• Fragmento del documento:
◆ ◆ ◆ ◆
En esta jornada del 12 de junio, cuando el mundo entero conmemora el Día Mundial contra el Trabajo Infantil bajo el lema “Los avances son claros, pero aún queda mucho por hacer: ¡aceleremos nuestros esfuerzos!”, el llamado no puede ser más claro ni más apremiante.
A pesar de los logros institucionales alcanzados en los últimos años y de la disminución relativa de los casos en ciertas regiones del planeta, persiste una dolorosa realidad, millones de niños y niñas continúan siendo empujados al trabajo, vulnerando sus derechos, truncando sus infancias y perpetuando círculos de pobreza que degradan el tejido humano de nuestras sociedades.
En todo el mundo, más de 160 millones de niños trabajan, no por elección ni vocación, sino por la imposición de un sistema que ha sido incapaz de garantizarles lo básico como comida, educación, salud y protección.
Son vidas pequeñas sometidas a cargas grandes. En América Latina y el Caribe, la cifra asciende a más de diez millones, muchos de ellos inmersos en labores de alto riesgo o atrapados en actividades informales que los alejan de las aulas y los encadenan al ciclo de la exclusión.
En República Dominicana, aunque el marco legal avanza y las instituciones dan señales de compromiso, el fenómeno persiste en formas visibles e invisibles.
Desde niños trabajando en el sector agrícola y en las calles, hasta menores que laboran sin remuneración en el ámbito doméstico, lo que está en juego no es solo una estadística, es la dignidad de un país que se mira al espejo de su futuro y debe preguntarse con honestidad qué rostro desea mostrar.
El trabajo infantil no es una problemática aislada, ni mucho menos una tradición cultural como algunos erróneamente alegan, es el síntoma de una estructura social fracturada por la desigualdad, la falta de oportunidades y la naturalización de lo inaceptable.
Mientras existan familias sin acceso a ingresos dignos, sistemas educativos sin cobertura efectiva y políticas públicas sin enfoque territorial real, el fenómeno se perpetuará bajo nuevas formas, más difíciles de detectar pero igual de destructivas.
No basta con declarar fechas ni repetir consignas, es hora de exigir a las autoridades acciones firmes, sostenidas y verificables, políticas de protección social con rostro de infancia, escuelas abiertas, equipadas, con maestros formados y presencia activa en las comunidades vulnerables. Necesitamos sanciones reales a quienes empleen menores en sus negocios y un compromiso fiscal y ético de parte del Estado para que ningún niño o niña tenga que trabajar para sobrevivir.
◆ ◆ ◆ ◆
• Datos proporcionados:

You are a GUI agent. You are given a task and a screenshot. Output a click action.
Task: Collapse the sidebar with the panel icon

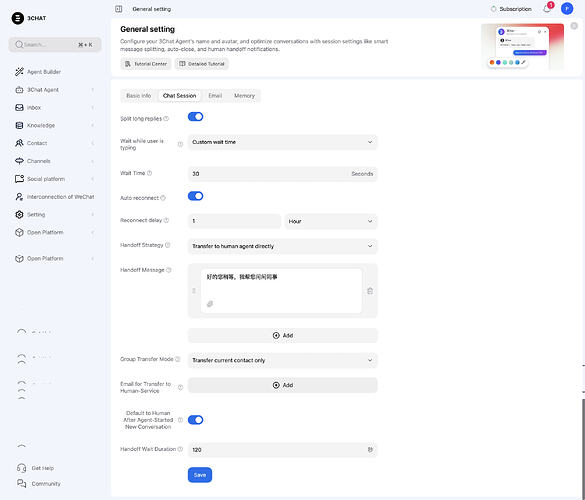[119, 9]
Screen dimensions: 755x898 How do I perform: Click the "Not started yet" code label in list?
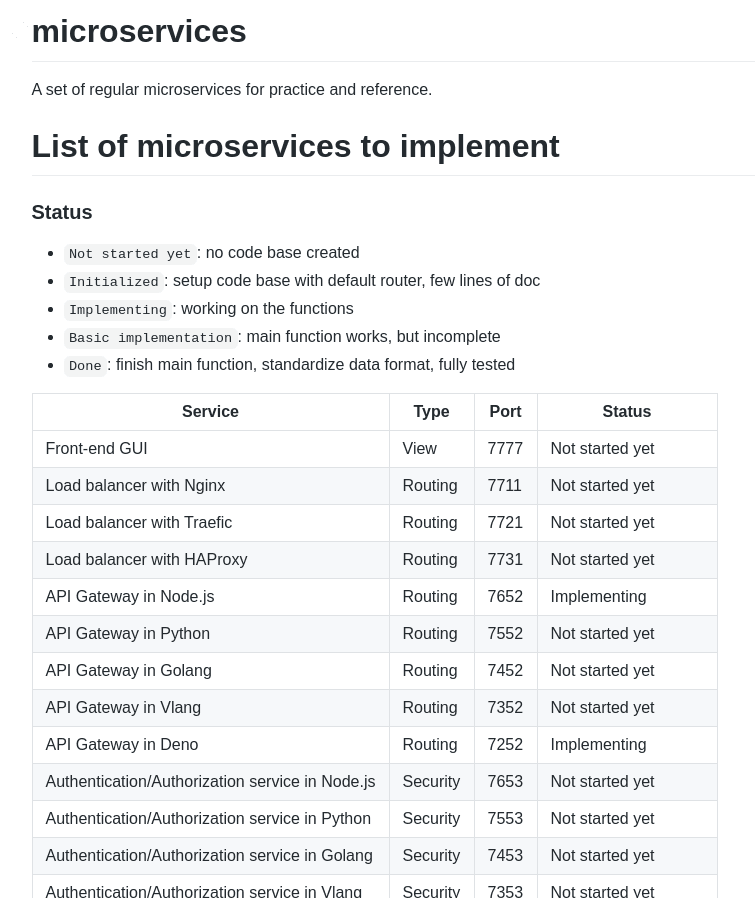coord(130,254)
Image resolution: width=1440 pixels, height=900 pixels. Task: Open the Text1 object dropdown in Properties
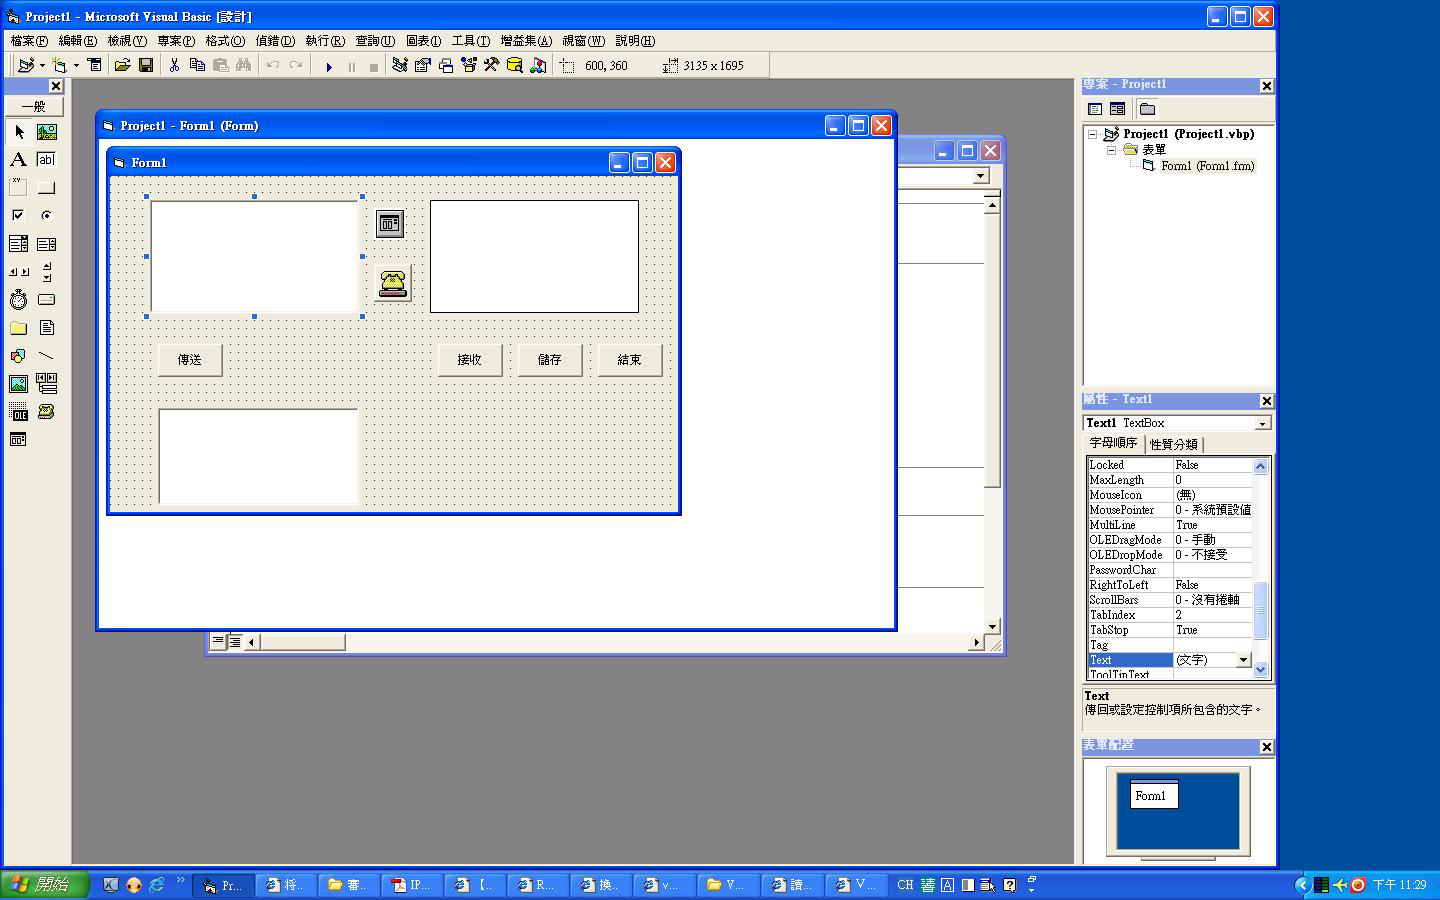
◆ ◆ ◆ ◆
• Consigna:
Transcriba literalmente el pasaje del texto sobre el trabajo infantil que empieza en las palabras "Son vidas pequeñas" y concluye tras las palabras "rostro desea mostrar.". El listado procede de una fuente distinta.

• Respuesta:
Son vidas pequeñas sometidas a cargas grandes. En América Latina y el Caribe, la cifra asciende a más de diez millones, muchos de ellos inmersos en labores de alto riesgo o atrapados en actividades informales que los alejan de las aulas y los encadenan al ciclo de la exclusión.
En República Dominicana, aunque el marco legal avanza y las instituciones dan señales de compromiso, el fenómeno persiste en formas visibles e invisibles.
Desde niños trabajando en el sector agrícola y en las calles, hasta menores que laboran sin remuneración en el ámbito doméstico, lo que está en juego no es solo una estadística, es la dignidad de un país que se mira al espejo de su futuro y debe preguntarse con honestidad qué rostro desea mostrar.